Django media context processor (django.template.context_processors.media)

The Django media context processor exposes a variable related to media resources. This context processor makes the following variable accessible in Django templates:

• MEDIA_URL.- Contains the media url, based on the MEDIA_URL variable in the settings.py file.

Django static context processor (django.template.context_processors.static)

The Django static context processor exposes a variable related to static resources. This context processor makes the following variable accessible in Django templates:

• STATIC_URL.- Contains the static url, based on the STATIC_URL variable in the settings.py file.

Django tz context processor (django.template.context_processors.tz)

The Django tz context processor exposes a variable related to a project's time zone. This context processor makes the following variable accessible in Django templates:

• TIME_ZONE.- Contains a project's time zone, based on the TIME_ZONE variable in the settings.py file.

Django CSRF context processor (django.template.context_processors.csrf)

The Cross Site Request Forgeries (CSRF) context processor adds the csrf_token variable to all requests.
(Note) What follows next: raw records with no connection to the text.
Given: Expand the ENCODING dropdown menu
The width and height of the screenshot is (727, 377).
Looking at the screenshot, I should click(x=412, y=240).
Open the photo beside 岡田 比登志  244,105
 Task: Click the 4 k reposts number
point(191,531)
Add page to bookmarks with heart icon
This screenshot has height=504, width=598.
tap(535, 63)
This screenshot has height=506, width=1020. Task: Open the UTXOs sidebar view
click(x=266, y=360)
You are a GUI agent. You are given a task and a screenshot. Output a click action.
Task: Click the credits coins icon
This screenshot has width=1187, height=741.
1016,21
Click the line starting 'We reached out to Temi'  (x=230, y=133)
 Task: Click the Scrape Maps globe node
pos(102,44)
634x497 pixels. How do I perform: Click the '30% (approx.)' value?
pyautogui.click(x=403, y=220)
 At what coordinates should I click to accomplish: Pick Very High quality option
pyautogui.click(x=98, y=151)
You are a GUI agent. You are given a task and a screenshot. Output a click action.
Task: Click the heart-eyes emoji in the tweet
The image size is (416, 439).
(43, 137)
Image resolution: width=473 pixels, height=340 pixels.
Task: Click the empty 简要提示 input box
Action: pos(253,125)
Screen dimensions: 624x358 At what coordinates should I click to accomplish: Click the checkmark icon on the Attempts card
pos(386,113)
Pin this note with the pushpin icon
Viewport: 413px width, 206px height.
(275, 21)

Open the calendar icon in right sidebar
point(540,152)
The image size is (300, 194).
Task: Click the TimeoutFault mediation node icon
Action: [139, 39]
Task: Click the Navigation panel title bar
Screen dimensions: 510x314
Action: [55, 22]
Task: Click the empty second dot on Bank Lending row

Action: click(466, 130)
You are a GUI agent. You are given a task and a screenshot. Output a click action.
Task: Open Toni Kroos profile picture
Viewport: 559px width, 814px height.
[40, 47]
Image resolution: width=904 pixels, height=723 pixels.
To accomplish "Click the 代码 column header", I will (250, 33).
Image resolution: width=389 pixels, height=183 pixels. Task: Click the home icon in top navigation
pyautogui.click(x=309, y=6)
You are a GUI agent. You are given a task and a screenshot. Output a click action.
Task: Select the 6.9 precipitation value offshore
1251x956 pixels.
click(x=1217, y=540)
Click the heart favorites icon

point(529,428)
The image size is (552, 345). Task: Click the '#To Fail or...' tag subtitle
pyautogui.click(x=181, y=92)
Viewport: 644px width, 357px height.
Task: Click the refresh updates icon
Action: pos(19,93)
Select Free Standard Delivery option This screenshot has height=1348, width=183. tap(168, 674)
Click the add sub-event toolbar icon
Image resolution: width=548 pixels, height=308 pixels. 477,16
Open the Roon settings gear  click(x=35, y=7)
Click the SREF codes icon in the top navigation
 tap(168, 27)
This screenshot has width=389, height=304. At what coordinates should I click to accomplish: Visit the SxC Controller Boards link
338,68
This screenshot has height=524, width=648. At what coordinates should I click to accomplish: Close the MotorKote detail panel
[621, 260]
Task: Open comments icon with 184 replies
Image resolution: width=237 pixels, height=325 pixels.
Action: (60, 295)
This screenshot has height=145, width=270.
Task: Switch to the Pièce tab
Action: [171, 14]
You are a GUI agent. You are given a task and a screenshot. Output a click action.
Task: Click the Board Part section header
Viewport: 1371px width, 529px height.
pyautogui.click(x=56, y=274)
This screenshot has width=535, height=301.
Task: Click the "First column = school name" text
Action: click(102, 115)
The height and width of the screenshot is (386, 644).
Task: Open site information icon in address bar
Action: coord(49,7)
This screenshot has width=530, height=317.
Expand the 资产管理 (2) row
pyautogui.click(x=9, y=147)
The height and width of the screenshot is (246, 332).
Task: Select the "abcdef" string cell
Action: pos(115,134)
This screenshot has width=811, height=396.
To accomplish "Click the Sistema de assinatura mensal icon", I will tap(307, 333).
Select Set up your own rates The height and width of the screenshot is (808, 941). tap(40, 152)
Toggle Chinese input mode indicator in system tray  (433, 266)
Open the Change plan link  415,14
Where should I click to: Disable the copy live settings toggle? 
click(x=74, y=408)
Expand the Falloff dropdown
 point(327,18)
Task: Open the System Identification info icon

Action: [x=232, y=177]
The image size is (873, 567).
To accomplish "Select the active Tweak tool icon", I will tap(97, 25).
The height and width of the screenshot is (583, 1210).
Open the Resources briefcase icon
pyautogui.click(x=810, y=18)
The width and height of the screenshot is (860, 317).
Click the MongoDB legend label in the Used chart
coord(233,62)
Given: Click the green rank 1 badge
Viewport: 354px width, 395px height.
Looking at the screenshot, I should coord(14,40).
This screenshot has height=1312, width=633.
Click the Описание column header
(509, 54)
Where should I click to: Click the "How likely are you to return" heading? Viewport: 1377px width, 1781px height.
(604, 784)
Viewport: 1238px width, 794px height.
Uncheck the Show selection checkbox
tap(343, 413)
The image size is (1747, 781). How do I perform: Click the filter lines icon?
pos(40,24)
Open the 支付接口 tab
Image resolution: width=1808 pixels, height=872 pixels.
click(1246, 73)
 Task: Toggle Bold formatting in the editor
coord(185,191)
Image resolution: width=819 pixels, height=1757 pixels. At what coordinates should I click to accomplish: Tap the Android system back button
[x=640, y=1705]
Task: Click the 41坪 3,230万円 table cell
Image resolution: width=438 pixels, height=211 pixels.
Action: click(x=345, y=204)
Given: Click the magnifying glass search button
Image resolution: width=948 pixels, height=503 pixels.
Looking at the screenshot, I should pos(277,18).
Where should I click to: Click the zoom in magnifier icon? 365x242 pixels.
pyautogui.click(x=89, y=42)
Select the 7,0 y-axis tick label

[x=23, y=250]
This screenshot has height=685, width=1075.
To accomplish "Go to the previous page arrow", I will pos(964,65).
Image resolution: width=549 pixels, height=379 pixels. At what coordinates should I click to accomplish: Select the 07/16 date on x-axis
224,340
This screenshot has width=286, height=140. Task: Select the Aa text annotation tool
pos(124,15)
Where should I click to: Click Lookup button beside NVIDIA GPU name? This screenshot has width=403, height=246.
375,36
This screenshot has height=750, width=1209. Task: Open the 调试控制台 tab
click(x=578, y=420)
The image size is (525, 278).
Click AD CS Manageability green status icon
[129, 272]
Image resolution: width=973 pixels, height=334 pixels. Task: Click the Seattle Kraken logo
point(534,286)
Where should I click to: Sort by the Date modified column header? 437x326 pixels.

This variable is used by the {% csrf_token %} template tag to protect against Cross Site Request Forgeries.

Although you can gain access to the csrf_token variable value in any Django template, you will have little -- if any -- need to expose it directly, as it's used as a security mechanism to detect forged requests. Chatper 6 covering the topic of Django forms describes what is and how CSRF works with Django.

Due to the security significance of having the csrf_token variable available on all requests, the CSRF context processor is always enabled -- irrespective of the context_processors list in OPTIONS -- and cannot be disabled.